TASK MATERIAL START

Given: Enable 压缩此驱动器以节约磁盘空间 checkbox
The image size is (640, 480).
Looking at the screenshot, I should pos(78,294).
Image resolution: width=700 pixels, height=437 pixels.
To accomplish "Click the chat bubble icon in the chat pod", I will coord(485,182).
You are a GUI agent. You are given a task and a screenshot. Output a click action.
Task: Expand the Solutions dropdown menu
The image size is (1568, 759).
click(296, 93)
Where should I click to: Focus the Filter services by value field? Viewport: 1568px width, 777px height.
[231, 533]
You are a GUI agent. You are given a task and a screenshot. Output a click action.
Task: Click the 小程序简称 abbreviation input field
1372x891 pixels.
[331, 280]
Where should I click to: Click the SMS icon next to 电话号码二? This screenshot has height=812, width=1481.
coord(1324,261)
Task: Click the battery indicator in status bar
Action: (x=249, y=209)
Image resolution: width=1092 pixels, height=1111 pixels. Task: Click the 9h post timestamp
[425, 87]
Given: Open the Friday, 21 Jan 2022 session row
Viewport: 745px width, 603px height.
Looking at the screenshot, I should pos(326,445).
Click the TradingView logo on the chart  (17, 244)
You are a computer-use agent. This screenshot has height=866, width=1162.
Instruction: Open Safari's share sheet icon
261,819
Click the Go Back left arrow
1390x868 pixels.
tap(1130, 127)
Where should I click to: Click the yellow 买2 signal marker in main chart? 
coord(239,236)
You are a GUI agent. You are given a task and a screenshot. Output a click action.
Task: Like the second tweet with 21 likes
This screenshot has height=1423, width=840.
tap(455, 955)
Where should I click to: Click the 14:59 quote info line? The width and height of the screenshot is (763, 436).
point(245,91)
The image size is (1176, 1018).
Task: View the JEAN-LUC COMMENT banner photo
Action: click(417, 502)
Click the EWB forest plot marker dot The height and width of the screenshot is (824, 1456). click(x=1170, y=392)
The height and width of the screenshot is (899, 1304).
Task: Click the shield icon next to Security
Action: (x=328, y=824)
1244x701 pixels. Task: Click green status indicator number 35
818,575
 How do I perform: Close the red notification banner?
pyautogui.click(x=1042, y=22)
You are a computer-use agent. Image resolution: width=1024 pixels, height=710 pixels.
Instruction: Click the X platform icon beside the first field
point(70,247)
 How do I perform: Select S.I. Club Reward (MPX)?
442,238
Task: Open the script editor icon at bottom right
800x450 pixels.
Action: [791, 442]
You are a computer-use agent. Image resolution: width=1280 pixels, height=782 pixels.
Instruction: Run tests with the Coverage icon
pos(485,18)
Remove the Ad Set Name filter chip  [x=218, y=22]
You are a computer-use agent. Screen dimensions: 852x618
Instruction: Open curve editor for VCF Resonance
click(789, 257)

TASK MATERIAL END

→ WORK TO COMPLETE
Would you please reproduce the entries above word for word?

→ SOLUTION TO THE EXERCISE
Given: Enable 压缩此驱动器以节约磁盘空间 checkbox
The image size is (640, 480).
Looking at the screenshot, I should pos(78,294).
Image resolution: width=700 pixels, height=437 pixels.
To accomplish "Click the chat bubble icon in the chat pod", I will coord(485,182).
You are a GUI agent. You are given a task and a screenshot. Output a click action.
Task: Expand the Solutions dropdown menu
The image size is (1568, 759).
click(296, 93)
Where should I click to: Focus the Filter services by value field? Viewport: 1568px width, 777px height.
[231, 533]
You are a GUI agent. You are given a task and a screenshot. Output a click action.
Task: Click the 小程序简称 abbreviation input field
1372x891 pixels.
[331, 280]
Where should I click to: Click the SMS icon next to 电话号码二? This screenshot has height=812, width=1481.
coord(1324,261)
Task: Click the battery indicator in status bar
Action: (x=249, y=209)
Image resolution: width=1092 pixels, height=1111 pixels. Task: Click the 9h post timestamp
[425, 87]
Given: Open the Friday, 21 Jan 2022 session row
Viewport: 745px width, 603px height.
Looking at the screenshot, I should pos(326,445).
Click the TradingView logo on the chart  (17, 244)
You are a computer-use agent. This screenshot has height=866, width=1162.
Instruction: Open Safari's share sheet icon
261,819
Click the Go Back left arrow
1390x868 pixels.
tap(1130, 127)
Where should I click to: Click the yellow 买2 signal marker in main chart? 
coord(239,236)
You are a GUI agent. You are given a task and a screenshot. Output a click action.
Task: Like the second tweet with 21 likes
This screenshot has height=1423, width=840.
tap(455, 955)
Where should I click to: Click the 14:59 quote info line? The width and height of the screenshot is (763, 436).
point(245,91)
The image size is (1176, 1018).
Task: View the JEAN-LUC COMMENT banner photo
Action: click(417, 502)
Click the EWB forest plot marker dot The height and width of the screenshot is (824, 1456). click(x=1170, y=392)
The height and width of the screenshot is (899, 1304).
Task: Click the shield icon next to Security
Action: (x=328, y=824)
1244x701 pixels. Task: Click green status indicator number 35
818,575
 How do I perform: Close the red notification banner?
pyautogui.click(x=1042, y=22)
You are a computer-use agent. Image resolution: width=1024 pixels, height=710 pixels.
Instruction: Click the X platform icon beside the first field
point(70,247)
 How do I perform: Select S.I. Club Reward (MPX)?
442,238
Task: Open the script editor icon at bottom right
800x450 pixels.
Action: [791, 442]
You are a computer-use agent. Image resolution: width=1280 pixels, height=782 pixels.
Instruction: Run tests with the Coverage icon
pos(485,18)
Remove the Ad Set Name filter chip  [x=218, y=22]
You are a computer-use agent. Screen dimensions: 852x618
Instruction: Open curve editor for VCF Resonance
click(789, 257)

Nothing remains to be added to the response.